TASK INSTRUCTIONS:
Revise the data from the line with "At what coordinates should I click to accomplish: Tap" up to and including the line with "Instruction: Open the 絞込み検索 filter tab", swapping "divider line" for "separator line" and keeping everything else the same. Return only those lines.
[BEGIN LISTING]
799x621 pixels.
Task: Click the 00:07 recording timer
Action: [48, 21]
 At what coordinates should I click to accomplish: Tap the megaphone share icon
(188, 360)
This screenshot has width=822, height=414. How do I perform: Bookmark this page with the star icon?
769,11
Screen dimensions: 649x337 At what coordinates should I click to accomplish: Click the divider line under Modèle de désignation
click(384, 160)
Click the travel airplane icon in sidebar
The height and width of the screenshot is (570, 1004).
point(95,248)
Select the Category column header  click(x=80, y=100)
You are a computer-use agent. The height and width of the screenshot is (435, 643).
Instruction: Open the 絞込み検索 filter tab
[END LISTING]
[BEGIN LISTING]
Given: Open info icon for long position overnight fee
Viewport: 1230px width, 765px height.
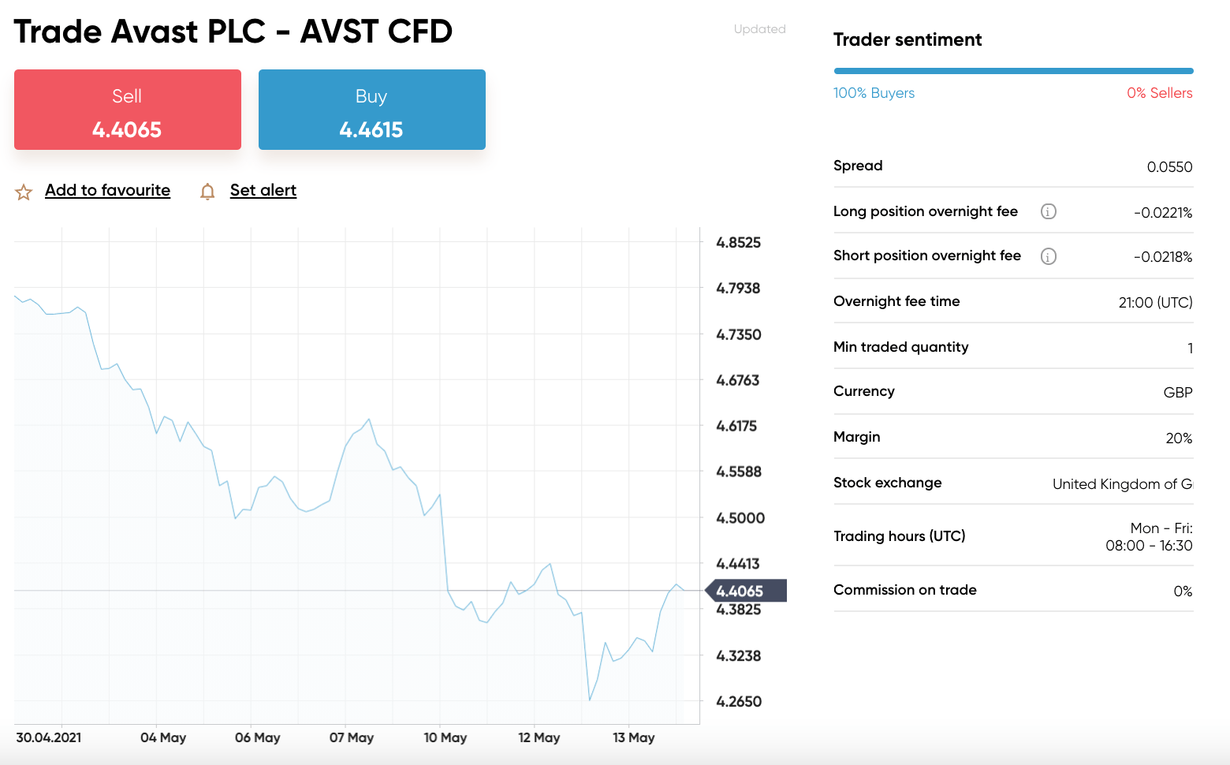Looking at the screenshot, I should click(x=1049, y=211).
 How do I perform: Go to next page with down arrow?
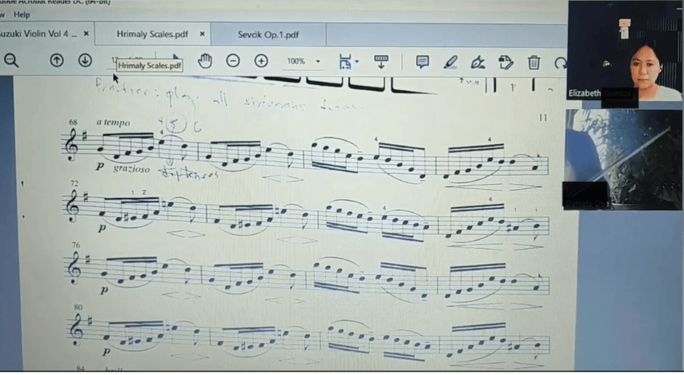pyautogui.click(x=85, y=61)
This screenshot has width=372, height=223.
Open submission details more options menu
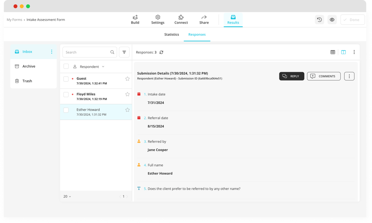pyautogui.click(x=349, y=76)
[END LISTING]
EXERCISE RESPONSE:
 At what coordinates should I click to accomplish: Tap the megaphone share icon
(188, 360)
This screenshot has width=822, height=414. How do I perform: Bookmark this page with the star icon?
769,11
Screen dimensions: 649x337 At what coordinates should I click to accomplish: Click the separator line under Modèle de désignation
click(384, 160)
Click the travel airplane icon in sidebar
The height and width of the screenshot is (570, 1004).
point(95,248)
Select the Category column header  click(x=80, y=100)
You are a computer-use agent. The height and width of the screenshot is (435, 643).
Instruction: Open the 絞込み検索 filter tab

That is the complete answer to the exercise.